BusinessWeek has an article in the June 7th edition entitled The Rise of the Momprenueurs (subcription req’d) about former working moms who are turning to eBay as a way of making money while raising kids.
“Now, with the help of wireless technology, digital photography, and friendly postmen, eBay is becoming a hot new career for managerial-class moms…
Today, upwards of 430,000 people in the U.S. alone — more than are employed worldwide by General Electric Co. (GE ) and Procter & Gamble combined — earn a full- or part-time living on eBay selling everything from fashion to farm equipment, with the highest-sellers grossing up to $1 million a month. Of the estimated 48% of these sellers who are women, many are “mompreneurs” — corporate stopouts who have found in eBay a way to tap into an international marketplace from their kitchen tables and finesse a saner work-life balance at the same time. It’s no coincidence that the rise of the eBay mompreneurs comes as more highly educated women are choosing to stay at home with young children. The percentage of working women with children under the age of one dropped from a record 59% in 1998 to 55% in 2002, after rising steadily for 30 years. Some see the decrease as a referendum on the work-life balance. As in, it doesn’t exist.

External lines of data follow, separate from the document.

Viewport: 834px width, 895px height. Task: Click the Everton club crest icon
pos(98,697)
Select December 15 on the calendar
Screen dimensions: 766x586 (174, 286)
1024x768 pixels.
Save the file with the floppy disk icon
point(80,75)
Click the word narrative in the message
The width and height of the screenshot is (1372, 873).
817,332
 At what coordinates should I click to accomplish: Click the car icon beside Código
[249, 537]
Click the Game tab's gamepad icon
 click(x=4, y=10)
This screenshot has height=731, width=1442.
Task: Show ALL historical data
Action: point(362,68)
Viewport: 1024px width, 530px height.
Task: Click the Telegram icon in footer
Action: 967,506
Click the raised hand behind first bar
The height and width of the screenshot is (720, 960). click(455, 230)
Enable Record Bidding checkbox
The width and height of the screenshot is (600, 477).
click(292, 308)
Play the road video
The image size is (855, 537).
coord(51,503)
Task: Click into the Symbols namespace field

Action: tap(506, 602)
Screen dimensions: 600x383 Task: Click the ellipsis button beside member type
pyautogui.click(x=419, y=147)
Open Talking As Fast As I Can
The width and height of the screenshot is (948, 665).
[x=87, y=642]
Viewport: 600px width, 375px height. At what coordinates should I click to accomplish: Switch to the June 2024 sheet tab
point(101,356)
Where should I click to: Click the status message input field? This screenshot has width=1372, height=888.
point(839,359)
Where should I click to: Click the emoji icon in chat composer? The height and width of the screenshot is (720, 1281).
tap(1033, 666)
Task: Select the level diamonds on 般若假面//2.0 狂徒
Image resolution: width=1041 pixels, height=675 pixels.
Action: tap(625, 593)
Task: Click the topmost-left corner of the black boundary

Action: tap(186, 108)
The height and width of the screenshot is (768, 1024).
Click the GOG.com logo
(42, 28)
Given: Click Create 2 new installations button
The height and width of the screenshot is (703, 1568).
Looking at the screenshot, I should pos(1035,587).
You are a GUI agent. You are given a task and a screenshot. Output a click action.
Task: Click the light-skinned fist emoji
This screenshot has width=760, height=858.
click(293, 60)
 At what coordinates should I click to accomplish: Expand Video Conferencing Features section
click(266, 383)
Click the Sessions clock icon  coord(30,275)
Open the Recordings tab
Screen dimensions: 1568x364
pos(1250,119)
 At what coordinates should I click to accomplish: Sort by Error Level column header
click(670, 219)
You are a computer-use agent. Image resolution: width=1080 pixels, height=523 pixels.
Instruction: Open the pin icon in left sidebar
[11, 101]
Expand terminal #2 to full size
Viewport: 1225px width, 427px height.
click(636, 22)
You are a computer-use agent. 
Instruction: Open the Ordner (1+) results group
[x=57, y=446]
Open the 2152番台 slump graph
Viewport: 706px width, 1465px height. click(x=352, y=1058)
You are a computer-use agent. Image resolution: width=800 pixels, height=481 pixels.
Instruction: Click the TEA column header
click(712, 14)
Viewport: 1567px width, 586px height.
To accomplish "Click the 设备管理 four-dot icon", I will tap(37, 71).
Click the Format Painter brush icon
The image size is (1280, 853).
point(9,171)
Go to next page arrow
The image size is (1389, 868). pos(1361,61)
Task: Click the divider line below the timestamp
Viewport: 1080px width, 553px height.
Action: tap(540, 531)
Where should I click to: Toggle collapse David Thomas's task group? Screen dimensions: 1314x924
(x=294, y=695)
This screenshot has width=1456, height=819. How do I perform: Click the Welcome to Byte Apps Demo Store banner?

The article also profiles a woman who used to be an attorney at a well-appointed Texas law firm:
Ann Whitley Wood, a Stanford University grad who has a law degree from the University of Texas at Austin, quit her job as an appellate attorney at Dallas blue-chip firm Haynes and Boone in 2000 after her second of three children was born. She simply couldn’t figure out a way to make the job work part-time. Yet as a buyer on eBay, she was dumbfounded by the volume sellers were doing. So she started experimenting. (Her first sale: an old evening gown hanging in her closet, $400). In 2002, she got more professional, scouring last-call sales for Lilly Pulitzer dresses and Kate Spade handbags. She now makes a decent part-time income.
Obviously, selling on eBay isn’t going to make too many people rich, but it’s nice to see that it provides an alternative way of earning income for those who need it. And, let’s not forget that it is a great way of getting the best price for stuff you want to get rid of that is just cluttering your closets.